Friday, August 27, 2010

Weekend at CCMAC: Travel and Session #1

A Tuning the Air Journal

Friday August 27, 2010 – Weekend at CCMAC: Travel and Session #1

The class description on the Copper Colored Mountain Arts Center website read as follows:
This Moment: Exploring the interface of music and mindfulness.
Weekend Workshop, August 27th-29th

Open to musicians and non-musicians alike. We will use Musical exercises integrating mindfulness and rhythm to create a dynamic space, deepening the connection between awareness and the joy of music. Using instruments, clapping, boomwhackers and group circulation techniques, we will explore the relationship of attention, rhythm and group interaction. Instructed by Curt Golden.

Friday August 27th, 7:00pm Free Introductory Evening
Saturday August 28th, 9:30am-12:00pm, 2:00-4:30pm, 7:00pm-?
Sunday August 29th, 2:00pm-4:00pm
I was up bright and early in Seattle. My ride to the airport arrived right on time. No problems at the airport, and everything fit in carry-on. Arrived Detroit a little early. RV (aka, I have come to learn, “Hootie”) met me out front and we made the 45ish minute drive to the Ann Arbor vicinity. Off the interstate, onto some state roads and then a dirt road, and Copper Colored Mountain Arts Center.

Summer in the Midwest; hot and humid. My room is a small office in one of the houses, converted for guests. I have a lovely view of the grounds. The buildings are air conditioned. Whew. I share supper with the residents of the house at 6pm, keeping it light since 7pm is showtime.

Session #1 (of 5) was free and open to the public. Most of the participants would be taking part in the entire weekend, but an unknown number might show up just for this session. So my challenge was to present, in about 90 minutes, material that would set the weekend in motion, while being a coherent whole for those who would not be returning. I talked a little about my background and introduced the them of working with attention. A little more PT Barnum/razzle dazzle, perhaps, than I might have unleashed at the first session had it not been for the visitors. Introduced circulation with some simple forms using hand claps, pushing the complexity up to the edge of the available attention. We did several iterations of an exercise circulating our names, as well as the names of those sitting to our left and right. This not only serves as a way of introducing ourselves, but also injects a bit of levity into a proceeding that can sometimes become a little self-consciously serious, and introduces a necessary element of play into the way we approach the challenges.

At this point, the dramatic introduction of the boomwhackers. I learned this trick from watching Sandra and Rob; you walk into the center of the circle, open the bag and unceremoniously dump 50 colored and tuned pvc tubes onto the floor, making a raucous clatter that never fails to elicit smiles all around, even if you know it is coming (at least that has been my experience).

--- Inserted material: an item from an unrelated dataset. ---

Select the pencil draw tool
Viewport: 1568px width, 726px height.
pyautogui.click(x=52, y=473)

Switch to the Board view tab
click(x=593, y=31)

I invited everyone to choose the two tubes that attracted them, and we launched into some more challenging circulation work.

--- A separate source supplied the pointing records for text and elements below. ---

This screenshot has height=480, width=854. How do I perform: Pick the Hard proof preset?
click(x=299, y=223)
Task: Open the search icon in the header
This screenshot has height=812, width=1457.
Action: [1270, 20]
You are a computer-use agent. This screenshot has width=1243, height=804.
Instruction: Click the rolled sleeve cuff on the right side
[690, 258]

Wrapped the session up at about 8:30, introducing a couple bars of specific rhythm to be memorized by those taking part in the entire weekend. This will be a thread we will follow, adding more bars each session until (hopefully) it can be all put together by the closing meeting. It is clear to me that except for a couple of guitarists known to me, the team is a combination of non-musicians and people who have begun studying hand drumming. That makes boomwhackers the closest we will get to working with melody or harmony. Changing harmonic elements is one way to inject variety into repeated exercises, but that little ploy is not going to be available to me this weekend. Most of the people taking part in the weekend seem to be part of this community, which means they have an established practice, and that will likely be what makes this work.

In that slightly psychotic jet-lagged state; very tired from a long day of travel and work, but in a time zone where it is later than my internal clock will acknowledge, I went back to my room and fell into a longish nap. Got up long enough to slip out to the kitchen for a midnight snack, then a quick wash-up and back to bed in earnest. This community does a one-hour silent meditation at 5:30am, and jet lag or no jet lag that hour is going to sneak up on me fast.